▶ Work to complete
Please restate, exactly as they appear, only the lines from the one that contains "Task: Click the clock icon in 入室時間 field" to the final line of the entries, with no pictures.

··· Records

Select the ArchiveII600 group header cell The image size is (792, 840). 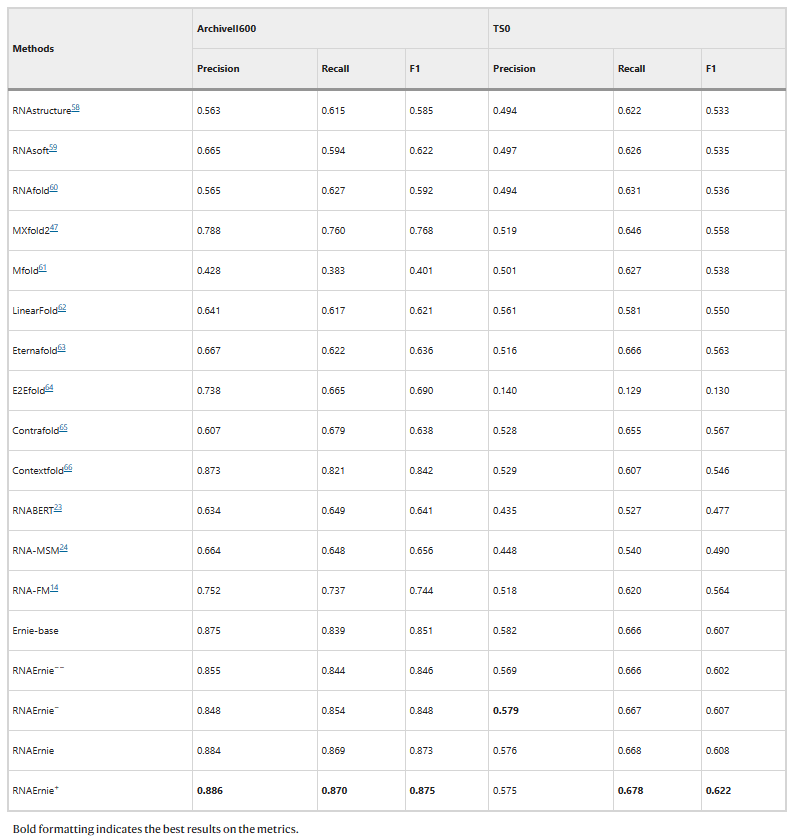226,29
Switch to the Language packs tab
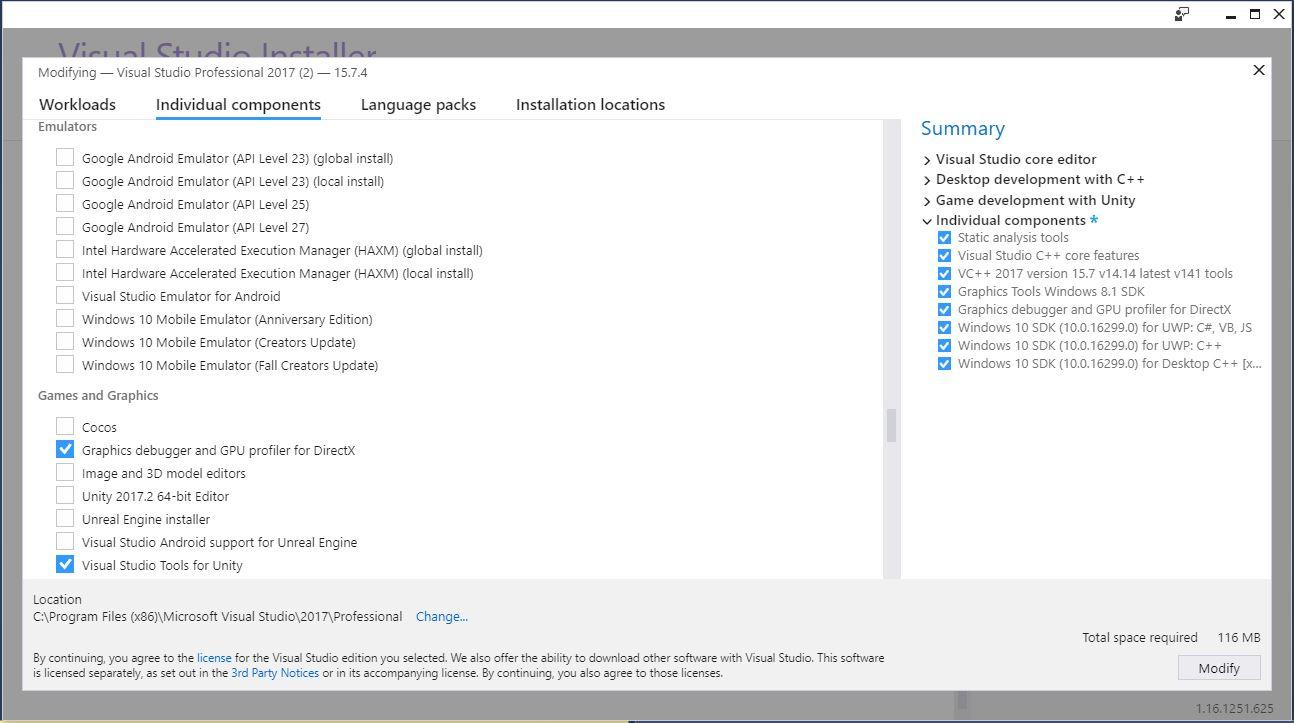The width and height of the screenshot is (1294, 723). click(x=417, y=104)
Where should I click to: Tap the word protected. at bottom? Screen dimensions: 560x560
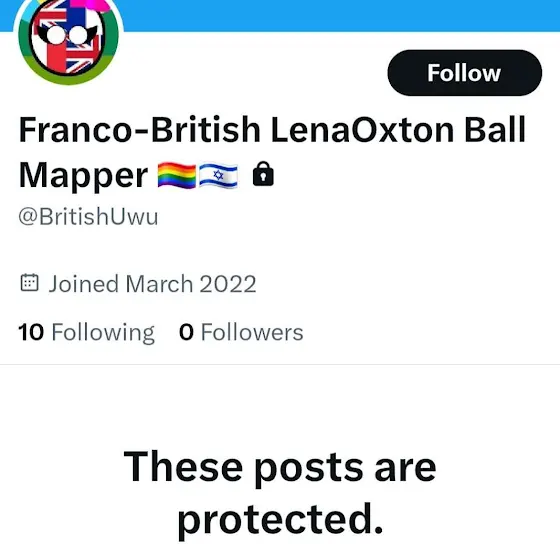coord(280,520)
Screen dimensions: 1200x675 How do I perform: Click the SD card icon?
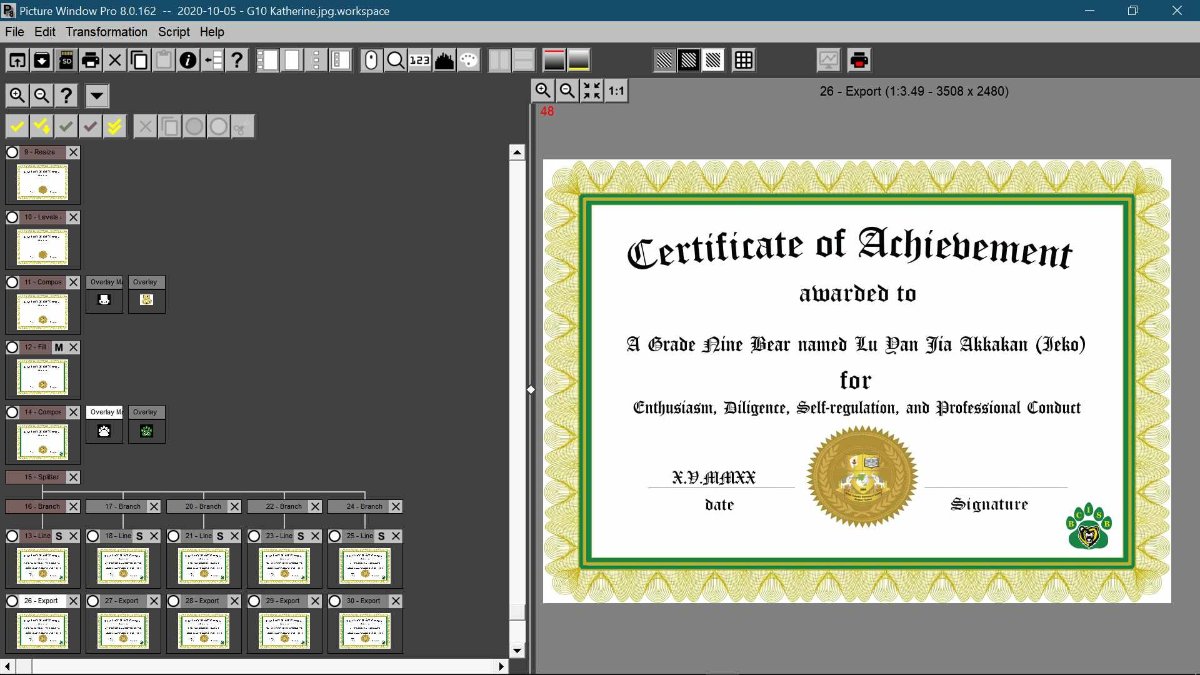coord(66,60)
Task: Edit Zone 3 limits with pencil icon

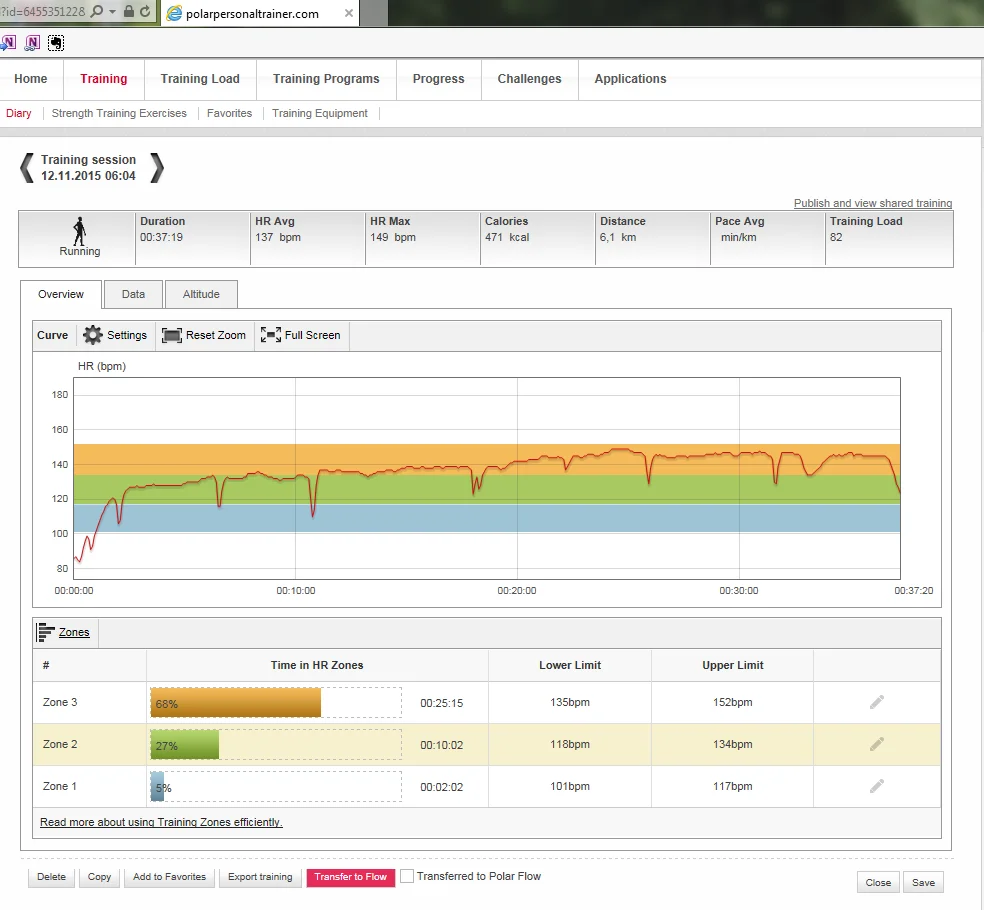Action: coord(876,703)
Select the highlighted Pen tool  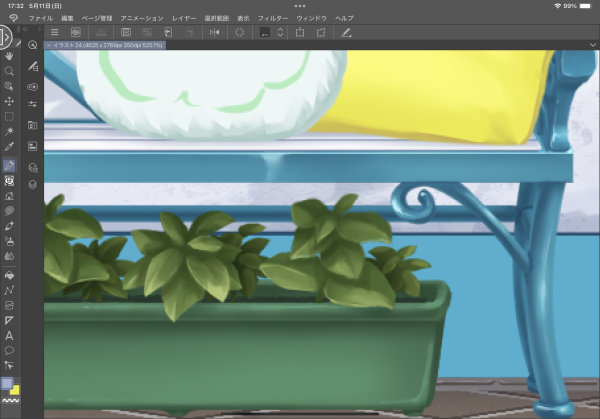click(x=9, y=165)
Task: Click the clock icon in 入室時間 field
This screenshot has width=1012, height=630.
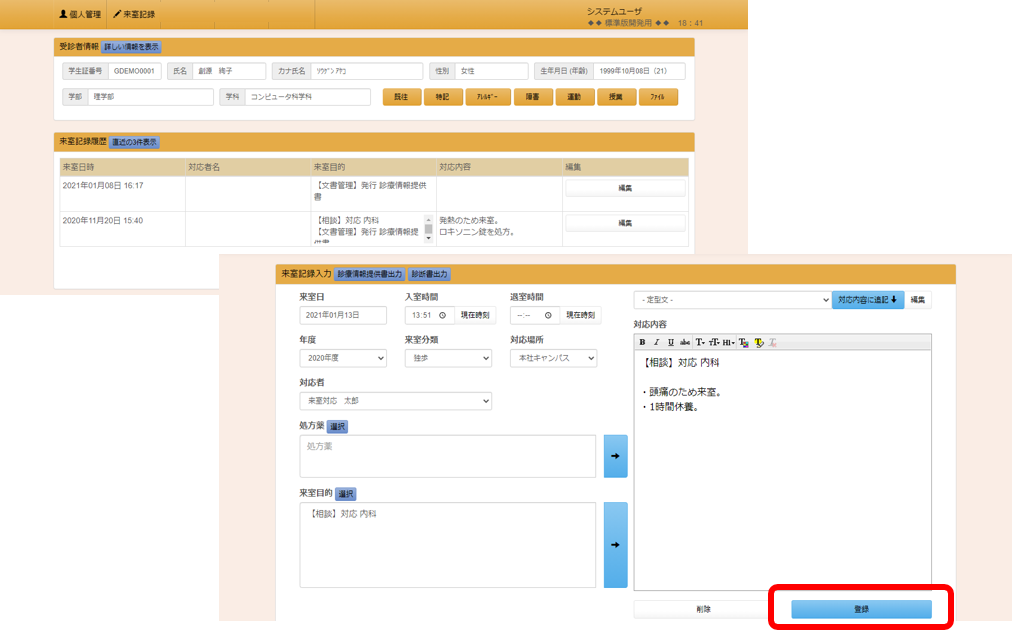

······

▶ Response to this task
Task: Click the clock icon in 入室時間 field
This screenshot has width=1012, height=630.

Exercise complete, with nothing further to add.